Верити это известие обрадовало. На земле, которую она видела из окна кареты, не смогли бы вырасти даже бобы, не то что здоровое пшеничное зерно. А если они держат скот, то должны быть и пастбища. Убегать через привычную сельскую местность не так страшно, как через скалистую пустошь.
– Надо сказать, – заметила Верити, – то, о чем ты говоришь, существенно отличается от того, что я видела сегодня по дороге сюда.
– Как день и ночь, мэм, – ответила Гонетта. – Ночь и день. Подождите до утра, когда будет светло, и вы поймете, что я имею в виду.

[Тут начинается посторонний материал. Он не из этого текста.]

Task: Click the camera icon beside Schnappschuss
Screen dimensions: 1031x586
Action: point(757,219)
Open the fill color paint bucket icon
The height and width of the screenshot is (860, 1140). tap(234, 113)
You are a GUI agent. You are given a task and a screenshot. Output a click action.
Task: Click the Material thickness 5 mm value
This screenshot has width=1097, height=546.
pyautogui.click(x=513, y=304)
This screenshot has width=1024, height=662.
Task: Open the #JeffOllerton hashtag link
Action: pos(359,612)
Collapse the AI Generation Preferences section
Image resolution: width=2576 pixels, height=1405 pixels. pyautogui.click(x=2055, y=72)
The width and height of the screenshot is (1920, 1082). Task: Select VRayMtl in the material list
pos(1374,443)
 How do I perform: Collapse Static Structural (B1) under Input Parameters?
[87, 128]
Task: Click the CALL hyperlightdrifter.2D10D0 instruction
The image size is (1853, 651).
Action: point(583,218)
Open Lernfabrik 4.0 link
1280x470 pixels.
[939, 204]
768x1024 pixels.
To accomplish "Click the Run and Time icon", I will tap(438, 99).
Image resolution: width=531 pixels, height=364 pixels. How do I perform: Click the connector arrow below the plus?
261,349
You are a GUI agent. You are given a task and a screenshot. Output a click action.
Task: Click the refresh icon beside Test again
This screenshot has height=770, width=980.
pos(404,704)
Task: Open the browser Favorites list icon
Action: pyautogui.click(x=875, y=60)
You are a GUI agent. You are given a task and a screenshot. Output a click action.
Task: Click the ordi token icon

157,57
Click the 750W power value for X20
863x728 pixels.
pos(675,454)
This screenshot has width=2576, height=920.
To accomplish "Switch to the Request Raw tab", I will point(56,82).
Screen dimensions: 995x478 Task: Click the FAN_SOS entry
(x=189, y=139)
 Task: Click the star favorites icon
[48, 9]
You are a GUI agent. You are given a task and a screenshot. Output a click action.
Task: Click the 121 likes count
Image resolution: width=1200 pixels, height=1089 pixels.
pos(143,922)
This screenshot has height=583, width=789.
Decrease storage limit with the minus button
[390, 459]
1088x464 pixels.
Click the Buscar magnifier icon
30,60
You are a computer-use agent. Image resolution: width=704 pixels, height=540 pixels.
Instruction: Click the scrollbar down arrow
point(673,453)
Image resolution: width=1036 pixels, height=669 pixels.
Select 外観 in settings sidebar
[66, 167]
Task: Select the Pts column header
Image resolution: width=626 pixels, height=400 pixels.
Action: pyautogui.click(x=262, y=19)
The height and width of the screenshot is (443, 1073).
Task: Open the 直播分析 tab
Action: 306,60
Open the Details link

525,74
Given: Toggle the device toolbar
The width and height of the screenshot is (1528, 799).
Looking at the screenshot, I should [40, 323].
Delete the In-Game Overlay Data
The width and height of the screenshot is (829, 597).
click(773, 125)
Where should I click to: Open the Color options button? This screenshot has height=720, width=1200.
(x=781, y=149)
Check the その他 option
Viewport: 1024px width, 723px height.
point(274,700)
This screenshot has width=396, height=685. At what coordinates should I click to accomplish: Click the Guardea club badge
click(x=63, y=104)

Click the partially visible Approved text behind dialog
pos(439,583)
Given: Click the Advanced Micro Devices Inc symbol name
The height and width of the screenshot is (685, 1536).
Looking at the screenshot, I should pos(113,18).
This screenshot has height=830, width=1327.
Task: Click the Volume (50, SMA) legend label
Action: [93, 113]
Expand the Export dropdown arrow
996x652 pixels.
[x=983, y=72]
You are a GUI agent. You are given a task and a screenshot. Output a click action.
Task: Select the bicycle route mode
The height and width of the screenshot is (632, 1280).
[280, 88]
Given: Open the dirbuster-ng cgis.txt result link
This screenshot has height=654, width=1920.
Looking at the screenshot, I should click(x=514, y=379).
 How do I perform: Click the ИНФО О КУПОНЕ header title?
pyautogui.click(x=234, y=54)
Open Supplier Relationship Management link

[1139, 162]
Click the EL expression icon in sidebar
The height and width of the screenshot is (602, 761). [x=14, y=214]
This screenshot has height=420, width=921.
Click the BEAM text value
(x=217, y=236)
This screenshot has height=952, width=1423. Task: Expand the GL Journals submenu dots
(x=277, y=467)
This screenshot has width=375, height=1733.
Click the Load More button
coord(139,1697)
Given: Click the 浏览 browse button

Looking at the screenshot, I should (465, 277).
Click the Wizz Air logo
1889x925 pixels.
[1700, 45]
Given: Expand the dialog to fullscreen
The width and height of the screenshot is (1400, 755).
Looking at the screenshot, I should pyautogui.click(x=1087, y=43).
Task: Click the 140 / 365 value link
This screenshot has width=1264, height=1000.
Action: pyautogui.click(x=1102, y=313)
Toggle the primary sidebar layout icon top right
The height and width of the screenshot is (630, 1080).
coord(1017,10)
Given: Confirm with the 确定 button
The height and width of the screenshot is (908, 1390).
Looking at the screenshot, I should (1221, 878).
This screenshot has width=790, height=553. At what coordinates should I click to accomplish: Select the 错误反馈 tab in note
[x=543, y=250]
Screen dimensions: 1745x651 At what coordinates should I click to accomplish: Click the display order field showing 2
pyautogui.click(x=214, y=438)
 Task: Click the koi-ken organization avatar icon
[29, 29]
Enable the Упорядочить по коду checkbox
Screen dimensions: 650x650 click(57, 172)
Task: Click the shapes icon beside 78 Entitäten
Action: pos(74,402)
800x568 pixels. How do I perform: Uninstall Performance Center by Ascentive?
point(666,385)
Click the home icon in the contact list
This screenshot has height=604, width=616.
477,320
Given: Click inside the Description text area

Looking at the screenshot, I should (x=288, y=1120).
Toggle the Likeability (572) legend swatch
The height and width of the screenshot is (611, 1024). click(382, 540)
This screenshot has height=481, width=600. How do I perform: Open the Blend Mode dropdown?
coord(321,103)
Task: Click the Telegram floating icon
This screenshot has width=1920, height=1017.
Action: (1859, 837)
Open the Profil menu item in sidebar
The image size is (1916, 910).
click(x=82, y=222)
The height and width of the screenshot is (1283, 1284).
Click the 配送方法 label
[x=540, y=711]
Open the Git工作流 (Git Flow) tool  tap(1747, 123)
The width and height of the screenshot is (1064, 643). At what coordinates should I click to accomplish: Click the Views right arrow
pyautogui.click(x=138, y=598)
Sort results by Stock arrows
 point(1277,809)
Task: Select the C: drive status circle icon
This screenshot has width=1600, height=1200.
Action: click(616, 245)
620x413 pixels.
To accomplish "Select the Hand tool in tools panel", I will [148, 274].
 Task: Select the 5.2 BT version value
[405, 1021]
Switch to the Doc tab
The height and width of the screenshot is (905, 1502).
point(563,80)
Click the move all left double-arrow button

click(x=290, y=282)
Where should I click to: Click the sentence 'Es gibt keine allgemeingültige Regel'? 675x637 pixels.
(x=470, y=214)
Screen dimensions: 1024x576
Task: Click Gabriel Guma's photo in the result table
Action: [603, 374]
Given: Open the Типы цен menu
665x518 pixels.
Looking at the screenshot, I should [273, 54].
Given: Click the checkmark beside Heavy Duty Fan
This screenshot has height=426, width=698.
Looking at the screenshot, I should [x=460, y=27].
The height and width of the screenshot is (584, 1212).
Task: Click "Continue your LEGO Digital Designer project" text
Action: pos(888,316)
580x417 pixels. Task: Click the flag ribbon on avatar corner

– Мне не терпится увидеть, – вздохнула Верити, хотя она надеялась к утру быть уже далеко отсюда. – Скажи мне, Гонетта... Мы вошли через двор в какой-то большой холл...
– Зал убийств.
У Верити по спине пробежал мороз.
– Зал убийств?
– Да, – кивнула Гонетта, кладя на умывальник щетку и расческу из слоновой кости. – Вы еще где-нибудь видели так много ужасного старого оружия? Я называю его Залом убийств, потому что думаю, что за прошедшие годы большинство этих вещей участвовало во многих убийствах.
– Разумеется, – сказала Верити, – но, надеюсь, не в недавнем прошлом?
– О нет, мэм, – решительно ответила Гонетта. – Миссис Трегелли заставляет нас полировать все эти клинки, чтобы они сверкали. Она первая убьет любого, кто до них дотронется.
– Это, конечно, утешительно, – прошептала Верити. – А как попасть на южный склон, где сады? – продолжила она. – Я собираюсь встать пораньше и хочу походить по окрестностям, немного познакомиться с местностью.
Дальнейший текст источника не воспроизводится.